*** Opening Supplied data ***

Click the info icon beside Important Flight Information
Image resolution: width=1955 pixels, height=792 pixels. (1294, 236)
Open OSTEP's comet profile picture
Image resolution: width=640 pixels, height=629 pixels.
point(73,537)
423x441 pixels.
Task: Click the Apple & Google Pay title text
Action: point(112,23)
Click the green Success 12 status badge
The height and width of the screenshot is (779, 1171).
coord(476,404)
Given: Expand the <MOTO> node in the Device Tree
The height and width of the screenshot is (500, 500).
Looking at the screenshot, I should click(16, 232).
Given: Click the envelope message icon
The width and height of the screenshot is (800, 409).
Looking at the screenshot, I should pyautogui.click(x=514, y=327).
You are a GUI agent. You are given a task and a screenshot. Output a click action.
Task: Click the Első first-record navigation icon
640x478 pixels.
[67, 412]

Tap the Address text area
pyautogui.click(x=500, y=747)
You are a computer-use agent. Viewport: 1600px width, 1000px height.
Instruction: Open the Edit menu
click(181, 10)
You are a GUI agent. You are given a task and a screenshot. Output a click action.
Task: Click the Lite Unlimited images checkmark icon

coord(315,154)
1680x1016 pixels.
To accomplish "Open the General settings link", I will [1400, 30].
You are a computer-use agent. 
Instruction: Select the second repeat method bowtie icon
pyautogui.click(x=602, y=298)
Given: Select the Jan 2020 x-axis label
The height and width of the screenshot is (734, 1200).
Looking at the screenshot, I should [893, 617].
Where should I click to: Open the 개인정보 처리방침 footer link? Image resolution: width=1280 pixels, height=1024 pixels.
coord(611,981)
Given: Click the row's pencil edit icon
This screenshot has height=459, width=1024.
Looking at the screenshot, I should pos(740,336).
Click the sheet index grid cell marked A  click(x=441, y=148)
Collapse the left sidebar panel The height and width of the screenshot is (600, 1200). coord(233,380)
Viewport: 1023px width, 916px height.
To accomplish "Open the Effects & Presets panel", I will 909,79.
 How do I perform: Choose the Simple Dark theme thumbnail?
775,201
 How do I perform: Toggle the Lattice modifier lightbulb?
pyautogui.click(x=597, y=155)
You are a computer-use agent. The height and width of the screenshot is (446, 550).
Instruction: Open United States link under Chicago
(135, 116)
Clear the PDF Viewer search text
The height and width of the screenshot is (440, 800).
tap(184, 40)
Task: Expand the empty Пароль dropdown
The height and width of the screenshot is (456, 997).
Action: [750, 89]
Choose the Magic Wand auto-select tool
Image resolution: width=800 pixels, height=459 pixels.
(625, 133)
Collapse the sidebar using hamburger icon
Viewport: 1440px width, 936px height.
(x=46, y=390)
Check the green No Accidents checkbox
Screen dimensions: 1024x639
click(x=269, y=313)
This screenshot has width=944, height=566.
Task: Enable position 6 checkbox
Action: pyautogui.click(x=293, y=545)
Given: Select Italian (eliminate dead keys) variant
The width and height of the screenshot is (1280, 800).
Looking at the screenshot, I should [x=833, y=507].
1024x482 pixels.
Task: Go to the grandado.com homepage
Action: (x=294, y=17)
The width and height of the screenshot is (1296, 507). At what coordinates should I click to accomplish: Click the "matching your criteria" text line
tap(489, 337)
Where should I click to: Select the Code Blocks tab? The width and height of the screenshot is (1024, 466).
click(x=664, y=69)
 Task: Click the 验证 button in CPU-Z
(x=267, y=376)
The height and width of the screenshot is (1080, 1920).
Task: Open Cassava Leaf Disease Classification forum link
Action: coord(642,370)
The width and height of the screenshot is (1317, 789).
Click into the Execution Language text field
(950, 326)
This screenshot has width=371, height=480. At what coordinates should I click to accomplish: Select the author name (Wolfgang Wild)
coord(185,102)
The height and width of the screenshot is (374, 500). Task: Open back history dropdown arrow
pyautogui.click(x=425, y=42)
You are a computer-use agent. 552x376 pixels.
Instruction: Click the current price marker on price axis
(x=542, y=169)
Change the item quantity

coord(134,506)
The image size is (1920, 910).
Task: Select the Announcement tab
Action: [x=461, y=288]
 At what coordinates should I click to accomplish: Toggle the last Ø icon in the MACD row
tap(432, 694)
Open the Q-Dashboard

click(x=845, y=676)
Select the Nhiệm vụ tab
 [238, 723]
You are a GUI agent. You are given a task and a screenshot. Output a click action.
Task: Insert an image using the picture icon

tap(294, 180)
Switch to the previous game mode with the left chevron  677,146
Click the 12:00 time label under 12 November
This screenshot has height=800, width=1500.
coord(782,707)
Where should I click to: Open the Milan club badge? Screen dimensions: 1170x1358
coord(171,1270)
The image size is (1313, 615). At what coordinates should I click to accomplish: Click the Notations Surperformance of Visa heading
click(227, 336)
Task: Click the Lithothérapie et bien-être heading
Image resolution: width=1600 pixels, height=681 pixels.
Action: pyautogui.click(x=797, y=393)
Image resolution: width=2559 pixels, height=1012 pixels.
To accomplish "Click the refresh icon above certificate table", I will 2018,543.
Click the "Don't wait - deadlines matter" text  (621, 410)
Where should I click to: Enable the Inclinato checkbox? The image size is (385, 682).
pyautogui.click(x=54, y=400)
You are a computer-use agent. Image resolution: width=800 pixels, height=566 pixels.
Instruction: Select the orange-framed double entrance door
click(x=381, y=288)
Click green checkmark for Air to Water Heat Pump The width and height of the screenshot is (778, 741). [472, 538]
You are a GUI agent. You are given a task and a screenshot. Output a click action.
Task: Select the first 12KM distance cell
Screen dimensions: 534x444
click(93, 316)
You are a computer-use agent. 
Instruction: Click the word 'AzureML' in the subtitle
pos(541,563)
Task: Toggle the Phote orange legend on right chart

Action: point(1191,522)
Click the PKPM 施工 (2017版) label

*** Closing Supplied data ***

▶ **Your objective**:
Set the data down once more, exactly as it stands.

▶ **Written solution**:
Click the info icon beside Important Flight Information
Image resolution: width=1955 pixels, height=792 pixels. (1294, 236)
Open OSTEP's comet profile picture
Image resolution: width=640 pixels, height=629 pixels.
point(73,537)
423x441 pixels.
Task: Click the Apple & Google Pay title text
Action: point(112,23)
Click the green Success 12 status badge
The height and width of the screenshot is (779, 1171).
coord(476,404)
Given: Expand the <MOTO> node in the Device Tree
The height and width of the screenshot is (500, 500).
Looking at the screenshot, I should click(16, 232).
Given: Click the envelope message icon
The width and height of the screenshot is (800, 409).
Looking at the screenshot, I should pyautogui.click(x=514, y=327).
You are a GUI agent. You are given a task and a screenshot. Output a click action.
Task: Click the Első first-record navigation icon
640x478 pixels.
[67, 412]

Tap the Address text area
pyautogui.click(x=500, y=747)
You are a computer-use agent. Viewport: 1600px width, 1000px height.
Instruction: Open the Edit menu
click(181, 10)
You are a GUI agent. You are given a task and a screenshot. Output a click action.
Task: Click the Lite Unlimited images checkmark icon

coord(315,154)
1680x1016 pixels.
To accomplish "Open the General settings link", I will [1400, 30].
You are a computer-use agent. 
Instruction: Select the second repeat method bowtie icon
pyautogui.click(x=602, y=298)
Given: Select the Jan 2020 x-axis label
The height and width of the screenshot is (734, 1200).
Looking at the screenshot, I should [893, 617].
Where should I click to: Open the 개인정보 처리방침 footer link? Image resolution: width=1280 pixels, height=1024 pixels.
coord(611,981)
Given: Click the row's pencil edit icon
This screenshot has height=459, width=1024.
Looking at the screenshot, I should pos(740,336).
Click the sheet index grid cell marked A  click(x=441, y=148)
Collapse the left sidebar panel The height and width of the screenshot is (600, 1200). coord(233,380)
Viewport: 1023px width, 916px height.
To accomplish "Open the Effects & Presets panel", I will 909,79.
 How do I perform: Choose the Simple Dark theme thumbnail?
775,201
 How do I perform: Toggle the Lattice modifier lightbulb?
pyautogui.click(x=597, y=155)
You are a computer-use agent. The height and width of the screenshot is (446, 550).
Instruction: Open United States link under Chicago
(135, 116)
Clear the PDF Viewer search text
The height and width of the screenshot is (440, 800).
tap(184, 40)
Task: Expand the empty Пароль dropdown
The height and width of the screenshot is (456, 997).
Action: [750, 89]
Choose the Magic Wand auto-select tool
Image resolution: width=800 pixels, height=459 pixels.
(625, 133)
Collapse the sidebar using hamburger icon
Viewport: 1440px width, 936px height.
(x=46, y=390)
Check the green No Accidents checkbox
Screen dimensions: 1024x639
click(x=269, y=313)
This screenshot has width=944, height=566.
Task: Enable position 6 checkbox
Action: pyautogui.click(x=293, y=545)
Given: Select Italian (eliminate dead keys) variant
The width and height of the screenshot is (1280, 800).
Looking at the screenshot, I should [x=833, y=507].
1024x482 pixels.
Task: Go to the grandado.com homepage
Action: (x=294, y=17)
The width and height of the screenshot is (1296, 507). At what coordinates should I click to accomplish: Click the "matching your criteria" text line
tap(489, 337)
Where should I click to: Select the Code Blocks tab? The width and height of the screenshot is (1024, 466).
click(x=664, y=69)
 Task: Click the 验证 button in CPU-Z
(x=267, y=376)
The height and width of the screenshot is (1080, 1920).
Task: Open Cassava Leaf Disease Classification forum link
Action: coord(642,370)
The width and height of the screenshot is (1317, 789).
Click into the Execution Language text field
(950, 326)
This screenshot has width=371, height=480. At what coordinates should I click to accomplish: Select the author name (Wolfgang Wild)
coord(185,102)
The height and width of the screenshot is (374, 500). Task: Open back history dropdown arrow
pyautogui.click(x=425, y=42)
You are a computer-use agent. 552x376 pixels.
Instruction: Click the current price marker on price axis
(x=542, y=169)
Change the item quantity

coord(134,506)
The image size is (1920, 910).
Task: Select the Announcement tab
Action: [x=461, y=288]
 At what coordinates should I click to accomplish: Toggle the last Ø icon in the MACD row
tap(432, 694)
Open the Q-Dashboard

click(x=845, y=676)
Select the Nhiệm vụ tab
 [238, 723]
You are a GUI agent. You are given a task and a screenshot. Output a click action.
Task: Insert an image using the picture icon

tap(294, 180)
Switch to the previous game mode with the left chevron  677,146
Click the 12:00 time label under 12 November
This screenshot has height=800, width=1500.
coord(782,707)
Where should I click to: Open the Milan club badge? Screen dimensions: 1170x1358
coord(171,1270)
The image size is (1313, 615). At what coordinates should I click to accomplish: Click the Notations Surperformance of Visa heading
click(227, 336)
Task: Click the Lithothérapie et bien-être heading
Image resolution: width=1600 pixels, height=681 pixels.
Action: pyautogui.click(x=797, y=393)
Image resolution: width=2559 pixels, height=1012 pixels.
To accomplish "Click the refresh icon above certificate table", I will 2018,543.
Click the "Don't wait - deadlines matter" text  (621, 410)
Where should I click to: Enable the Inclinato checkbox? The image size is (385, 682).
pyautogui.click(x=54, y=400)
You are a computer-use agent. Image resolution: width=800 pixels, height=566 pixels.
Instruction: Select the orange-framed double entrance door
click(x=381, y=288)
Click green checkmark for Air to Water Heat Pump The width and height of the screenshot is (778, 741). [472, 538]
You are a GUI agent. You are given a task and a screenshot. Output a click action.
Task: Select the first 12KM distance cell
Screen dimensions: 534x444
click(93, 316)
You are a computer-use agent. 
Instruction: Click the word 'AzureML' in the subtitle
pos(541,563)
Task: Toggle the Phote orange legend on right chart

Action: point(1191,522)
Click the PKPM 施工 (2017版) label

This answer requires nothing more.